# Can a mare get pregnant at 1 1/2 years of age?



## iridehorses (Oct 22, 2007)

Cammiio2, welcome to the forum.

Although it is not common - or healthy - for a mare that young to get pregnant, I think it is possible. Just like any other animal, horses mature sexually at different rates and ages. If she were my mare, I would consult a vet and if she was found to be pregnant I would definitely have it terminated.

She is still a baby herself. She has a lot of growing and maturing to do and a "motherly" sense would most likely not yet be developed. I would think that it could be detrimental to both mother and foal if a pregnancy was allowed to complete - even if she didn't abort on her own.


----------



## Kim (Jan 23, 2009)

I think a filly that young their bodies and bones are not fully developed yet and it may cause complications to both mare and foal if she were pregnant. 

On the other hand... in the wild fillies would fall pregnant once they started coming into season... but im not sure exactly when that is.

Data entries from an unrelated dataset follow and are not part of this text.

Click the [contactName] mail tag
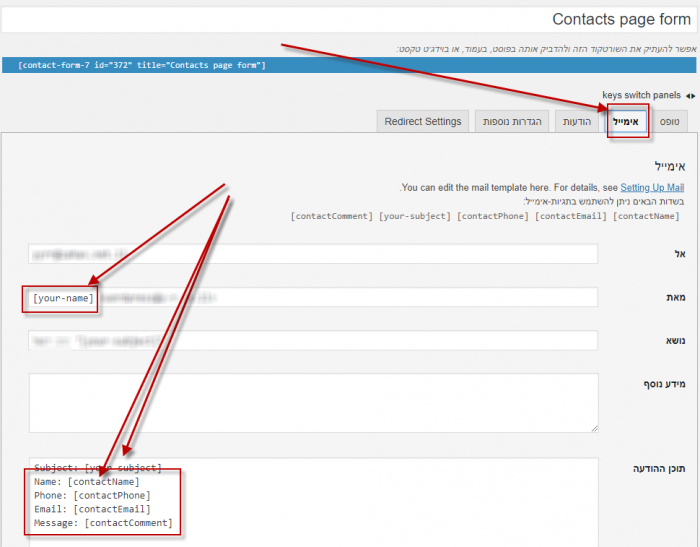 point(648,215)
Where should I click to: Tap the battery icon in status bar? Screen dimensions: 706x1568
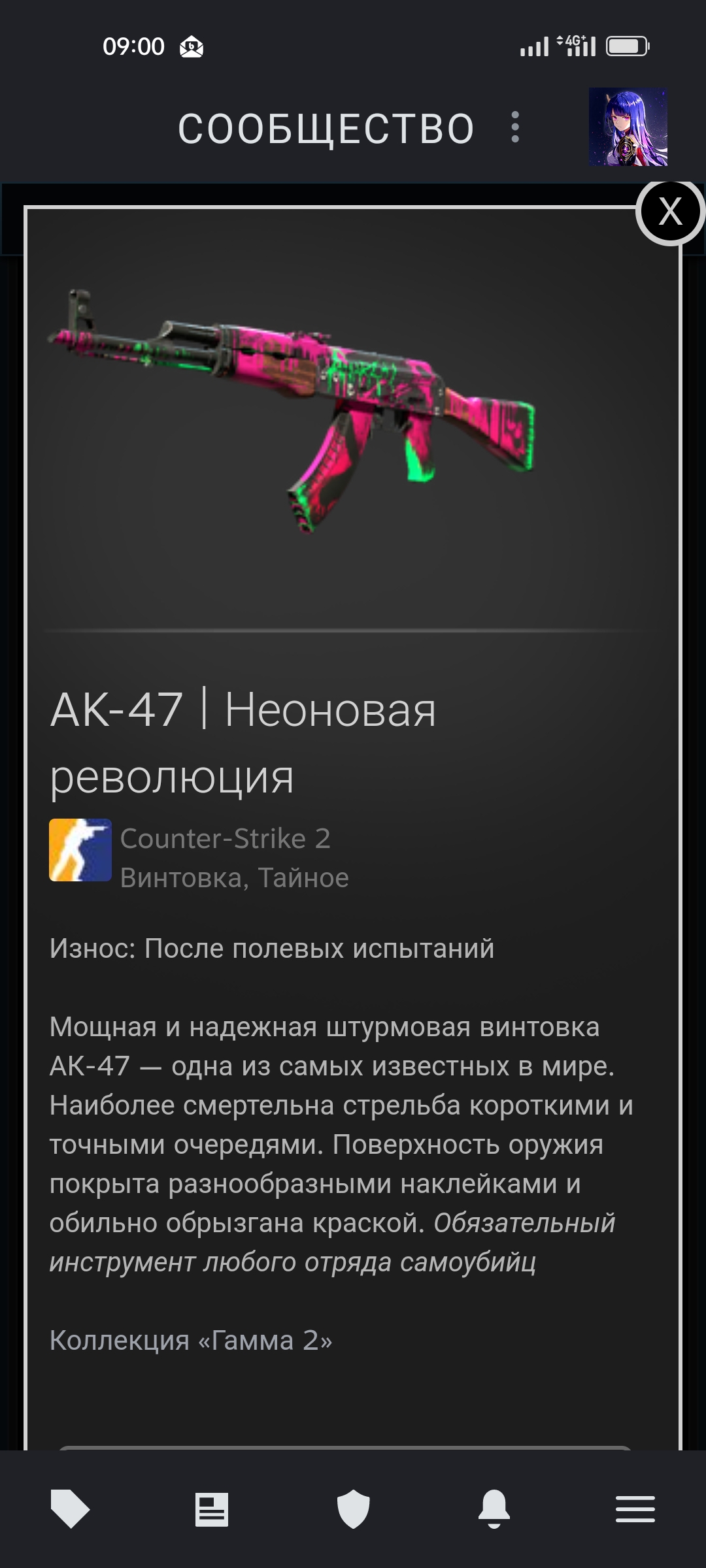(628, 46)
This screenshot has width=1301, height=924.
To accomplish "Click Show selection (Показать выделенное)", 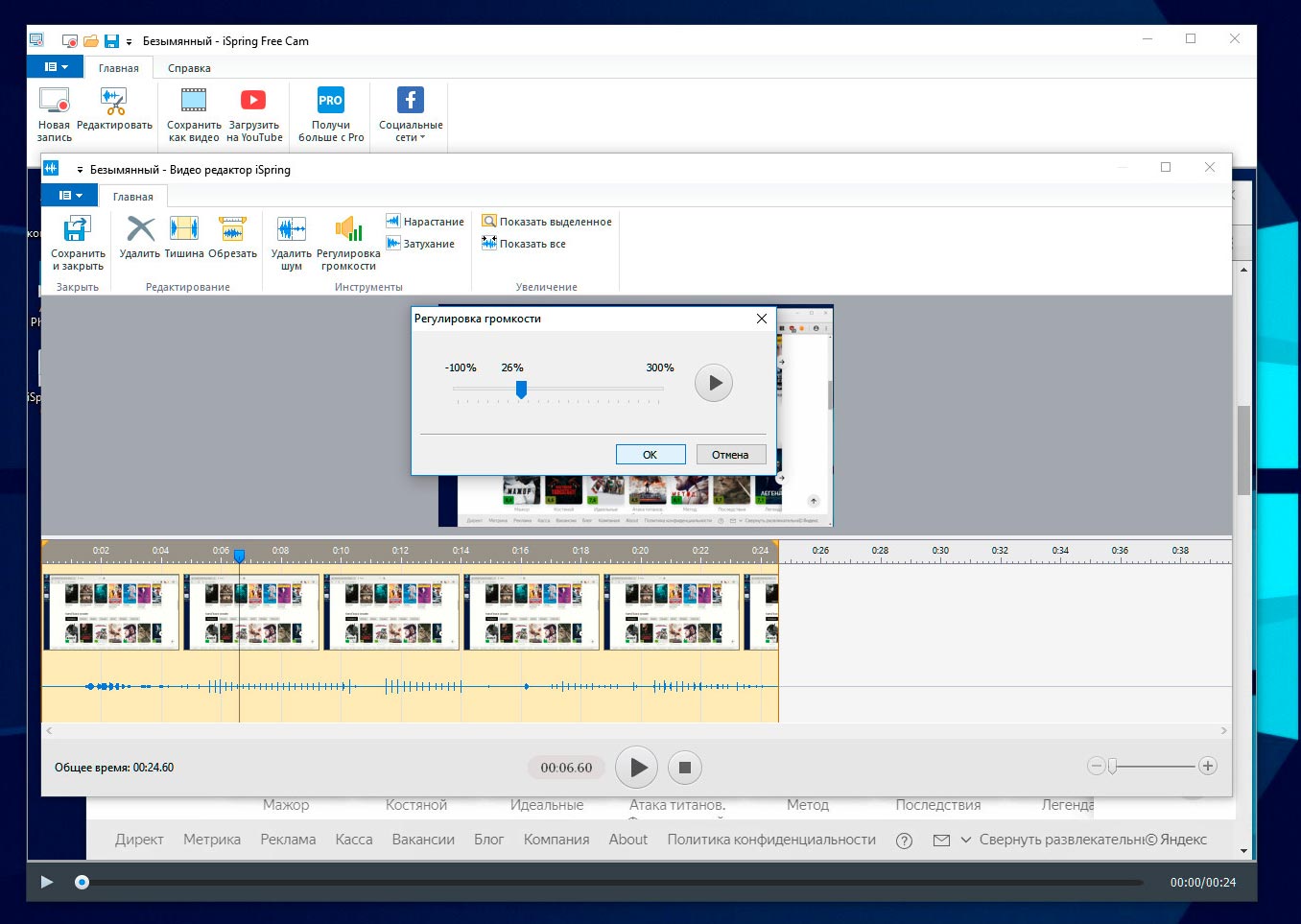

Personally, I would be a bit worried about the filly, as she is not even mature yet, so I think having it terminated by the vet would be the safest option for all concerned..


----------



## RaidersMommie (Jan 25, 2009)

*Thank You IRideHorses,*
* You have strengthened my resolve to the solution to this little problem. Everything you mentioned were the exact worries I have on this matter. Thank You for taking the time to answer..... *
*Wishing you luck.... Cammiio2*


----------



## onetoomany (Dec 10, 2008)

I would definitely have her vet checked and go from there. If she is in foal, your concerns are very valid as it is very detrimental to their growth to have a foal that young. The nutrients a 1 1/2 yr. old horse would usually put toward growing would then be put toward that foal. I knew a mare that accidentally got bred at 2 and she was very stunted.


----------



## Joshie (Aug 26, 2008)

http://news.bloodhorse.com/article/46714.htm

I'd geld the stallions ASAP. It's not safe to keep a stallion unless you have a lot of experience. They'll likely want to breed any available mare.


----------



## ~*~anebel~*~ (Aug 21, 2008)

My horse is 6 and has a 3 year old baby from before he was gelded, and the mother is 5. So yes, it is possible for very young horses to get pregnant. In this case the mare carried to term, delivered and everyone was fine. This all happened over a fence, btw. The horses weren't even turned out together.


----------



## alldun (Jan 18, 2009)

a yearling filly will start showing signs of heats and that is why colts and fillies should be seperated before winter weather sets in to avoid any accidents.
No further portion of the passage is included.